Step (1):Quantum population is initialized:Encoded and first including initialization quantum population evolutionary generation, initialization quantum bit Beginningization quantum chromosomes quantity;
Step (2):Quantum scheduling and Fitness analysis:Set up quantum object function, it is considered to the manufacturing of heavy mechanical equipment Under the constraints of environment, quantum object function is solved;The binary system control variable of quantum population generation object function, Variable is controlled according to the binary system of generation, the order of work order task is corresponded to, scheduling is carried out, calculates whole big according to scheduling order The fitness value of the deadline, as quantum of type plant equipment work order;
Step (3):Compare fitness value, optimal solution is determined by minimum fitness value;Preserve optimal solution;Judge whether to reach knot Beam condition, exports optimal solution if termination condition is reached;Step (4) is jumped to if not up to termination condition;
Step (4):Quantum updates:Quantum population is updated using Quantum rotating gate;Return to step (2) recalculates quantum Fitness value, continue optimizing.

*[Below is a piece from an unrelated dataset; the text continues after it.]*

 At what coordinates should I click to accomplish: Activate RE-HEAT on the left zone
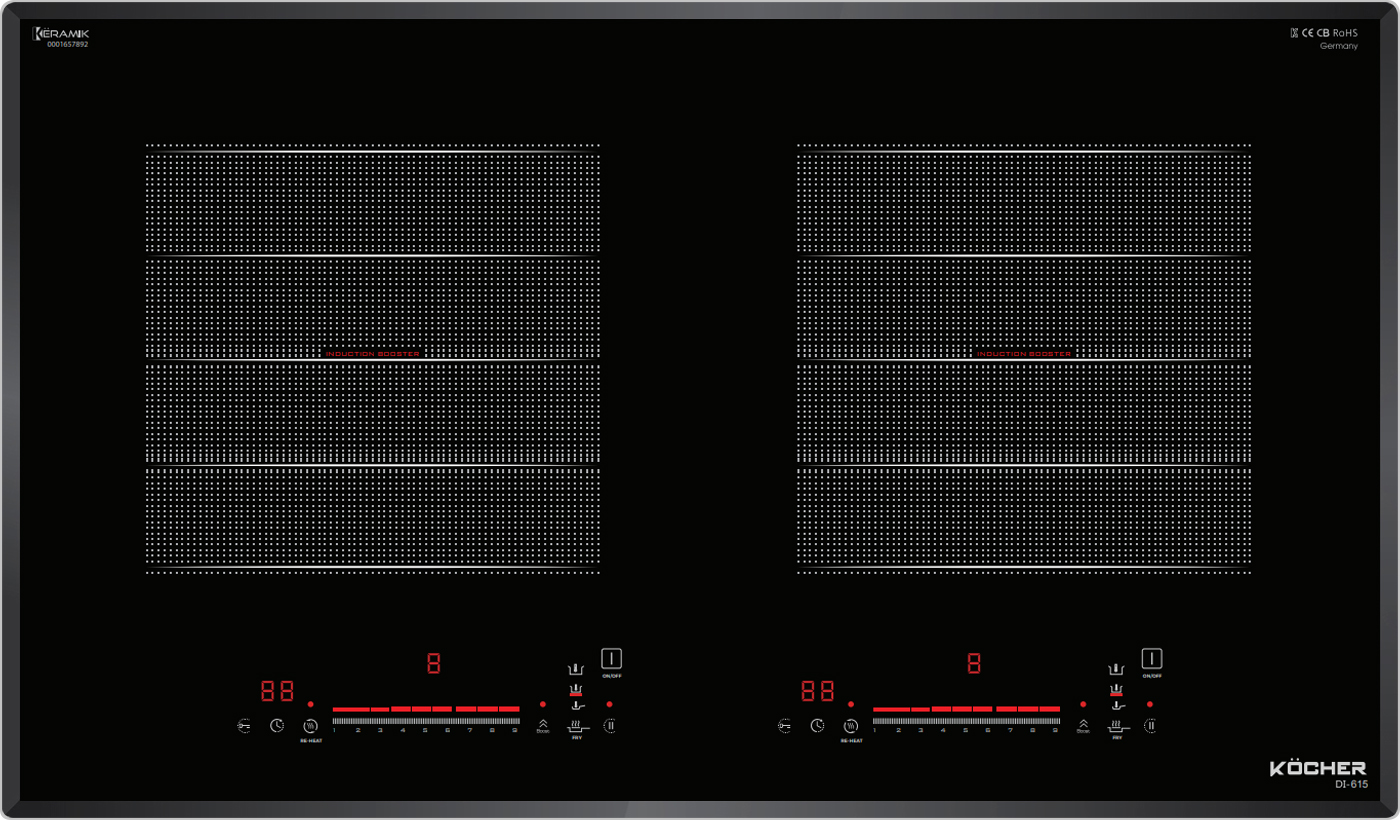tap(310, 726)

2. the complex scene scheduling method as claimed in claim 1 based on quantum evolutionary algorithm, it is characterized in that,
Quantum population is initialized in the step (1), is comprised the following steps:
Step (1-1):Initialize evolutionary generation t=0;
Step (1-2):Initialize quantum bit coding:By determine the selected machine of heavy mechanical equipment work order task and Reach the standard grade the order of processing, to obtain more excellent quantum object function;
Need to define two variables in initialization procedure:
First variable represents whether work order i j-th of process processes on k-th of machine, is designated as variable aijkIf, selection Machine k then variable aijkValue is 1, the variable a if non-selected machine kijkValue is 0;
Second variable represents that the processing sequence of work order i j-th of process is l, is designated as variable bijl, when work order i j-th of work Sequence start to reach the standard grade at l-th of processing sequence processing when, variable bijl1 is designated as, otherwise variable bijlFor 0;
Make A=[a111,a112..., aijk...], whether processed for depositing work order i j-th of process on k-th of machine State;
Make B=[b111,b112..., bijl...], whether j-th of process for depositing work order i is opened at l-th of processing sequence Begin the state of processing of reaching the standard grade;
Sequential concatenation is carried out to A and B, the quantum bit coding of multiple heavy mechanical equipment work orders is obtained, is designated as X;
X=A+B=[a111,a112..., aijk,…,b111,b112..., bijl,…] (1)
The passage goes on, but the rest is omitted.